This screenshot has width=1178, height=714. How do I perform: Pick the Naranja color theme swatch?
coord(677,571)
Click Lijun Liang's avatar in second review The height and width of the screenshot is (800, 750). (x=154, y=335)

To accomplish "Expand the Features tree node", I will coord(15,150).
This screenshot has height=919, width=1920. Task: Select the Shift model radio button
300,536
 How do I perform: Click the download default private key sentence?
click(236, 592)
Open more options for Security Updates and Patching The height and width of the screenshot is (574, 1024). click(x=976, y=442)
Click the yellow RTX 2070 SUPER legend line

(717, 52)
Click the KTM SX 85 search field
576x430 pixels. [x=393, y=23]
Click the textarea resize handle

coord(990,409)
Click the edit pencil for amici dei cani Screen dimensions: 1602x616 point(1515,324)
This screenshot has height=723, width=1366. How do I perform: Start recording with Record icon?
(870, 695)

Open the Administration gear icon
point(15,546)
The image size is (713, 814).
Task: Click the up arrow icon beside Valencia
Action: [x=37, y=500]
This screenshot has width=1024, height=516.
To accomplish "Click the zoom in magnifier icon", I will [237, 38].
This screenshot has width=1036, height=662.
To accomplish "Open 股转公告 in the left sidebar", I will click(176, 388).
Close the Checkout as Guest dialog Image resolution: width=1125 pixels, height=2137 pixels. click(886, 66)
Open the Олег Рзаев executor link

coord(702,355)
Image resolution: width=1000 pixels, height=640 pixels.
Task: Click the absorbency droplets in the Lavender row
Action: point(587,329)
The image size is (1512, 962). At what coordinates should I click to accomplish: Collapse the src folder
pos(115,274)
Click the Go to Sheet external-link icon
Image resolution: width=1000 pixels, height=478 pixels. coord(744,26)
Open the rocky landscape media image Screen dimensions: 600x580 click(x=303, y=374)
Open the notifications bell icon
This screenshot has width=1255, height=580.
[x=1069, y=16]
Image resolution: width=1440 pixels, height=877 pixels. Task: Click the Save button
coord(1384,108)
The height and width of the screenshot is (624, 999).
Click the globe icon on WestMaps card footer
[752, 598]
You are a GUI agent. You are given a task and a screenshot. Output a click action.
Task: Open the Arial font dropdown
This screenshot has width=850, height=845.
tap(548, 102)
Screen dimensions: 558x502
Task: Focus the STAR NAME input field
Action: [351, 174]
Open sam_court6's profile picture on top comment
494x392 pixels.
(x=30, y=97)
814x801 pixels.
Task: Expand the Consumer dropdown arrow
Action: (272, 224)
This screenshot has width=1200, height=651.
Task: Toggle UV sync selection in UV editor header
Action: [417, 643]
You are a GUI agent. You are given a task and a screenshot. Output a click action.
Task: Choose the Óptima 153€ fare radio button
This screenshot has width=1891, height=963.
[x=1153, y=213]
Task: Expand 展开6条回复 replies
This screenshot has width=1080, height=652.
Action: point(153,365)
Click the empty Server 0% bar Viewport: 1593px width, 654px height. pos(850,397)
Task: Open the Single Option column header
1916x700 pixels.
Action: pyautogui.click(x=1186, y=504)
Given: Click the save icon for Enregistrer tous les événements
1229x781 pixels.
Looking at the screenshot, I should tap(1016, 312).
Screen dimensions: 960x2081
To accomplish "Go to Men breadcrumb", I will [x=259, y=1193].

- _Your instructions_
Transcribe the listing above in full, so that every line matches exactly.

- _Answer to the problem_
This screenshot has width=1178, height=714. How do I perform: Pick the Naranja color theme swatch?
coord(677,571)
Click Lijun Liang's avatar in second review The height and width of the screenshot is (800, 750). (x=154, y=335)

To accomplish "Expand the Features tree node", I will coord(15,150).
This screenshot has height=919, width=1920. Task: Select the Shift model radio button
300,536
 How do I perform: Click the download default private key sentence?
click(236, 592)
Open more options for Security Updates and Patching The height and width of the screenshot is (574, 1024). click(x=976, y=442)
Click the yellow RTX 2070 SUPER legend line

(717, 52)
Click the KTM SX 85 search field
576x430 pixels. [x=393, y=23]
Click the textarea resize handle

coord(990,409)
Click the edit pencil for amici dei cani Screen dimensions: 1602x616 point(1515,324)
This screenshot has height=723, width=1366. How do I perform: Start recording with Record icon?
(870, 695)

Open the Administration gear icon
point(15,546)
The image size is (713, 814).
Task: Click the up arrow icon beside Valencia
Action: [x=37, y=500]
This screenshot has width=1024, height=516.
To accomplish "Click the zoom in magnifier icon", I will [237, 38].
This screenshot has width=1036, height=662.
To accomplish "Open 股转公告 in the left sidebar", I will click(176, 388).
Close the Checkout as Guest dialog Image resolution: width=1125 pixels, height=2137 pixels. click(886, 66)
Open the Олег Рзаев executor link

coord(702,355)
Image resolution: width=1000 pixels, height=640 pixels.
Task: Click the absorbency droplets in the Lavender row
Action: point(587,329)
The image size is (1512, 962). At what coordinates should I click to accomplish: Collapse the src folder
pos(115,274)
Click the Go to Sheet external-link icon
Image resolution: width=1000 pixels, height=478 pixels. coord(744,26)
Open the rocky landscape media image Screen dimensions: 600x580 click(x=303, y=374)
Open the notifications bell icon
This screenshot has width=1255, height=580.
[x=1069, y=16]
Image resolution: width=1440 pixels, height=877 pixels. Task: Click the Save button
coord(1384,108)
The height and width of the screenshot is (624, 999).
Click the globe icon on WestMaps card footer
[752, 598]
You are a GUI agent. You are given a task and a screenshot. Output a click action.
Task: Open the Arial font dropdown
This screenshot has width=850, height=845.
tap(548, 102)
Screen dimensions: 558x502
Task: Focus the STAR NAME input field
Action: [351, 174]
Open sam_court6's profile picture on top comment
494x392 pixels.
(x=30, y=97)
814x801 pixels.
Task: Expand the Consumer dropdown arrow
Action: (272, 224)
This screenshot has width=1200, height=651.
Task: Toggle UV sync selection in UV editor header
Action: [417, 643]
You are a GUI agent. You are given a task and a screenshot. Output a click action.
Task: Choose the Óptima 153€ fare radio button
This screenshot has width=1891, height=963.
[x=1153, y=213]
Task: Expand 展开6条回复 replies
This screenshot has width=1080, height=652.
Action: point(153,365)
Click the empty Server 0% bar Viewport: 1593px width, 654px height. pos(850,397)
Task: Open the Single Option column header
1916x700 pixels.
Action: pyautogui.click(x=1186, y=504)
Given: Click the save icon for Enregistrer tous les événements
1229x781 pixels.
Looking at the screenshot, I should tap(1016, 312).
Screen dimensions: 960x2081
To accomplish "Go to Men breadcrumb", I will [x=259, y=1193].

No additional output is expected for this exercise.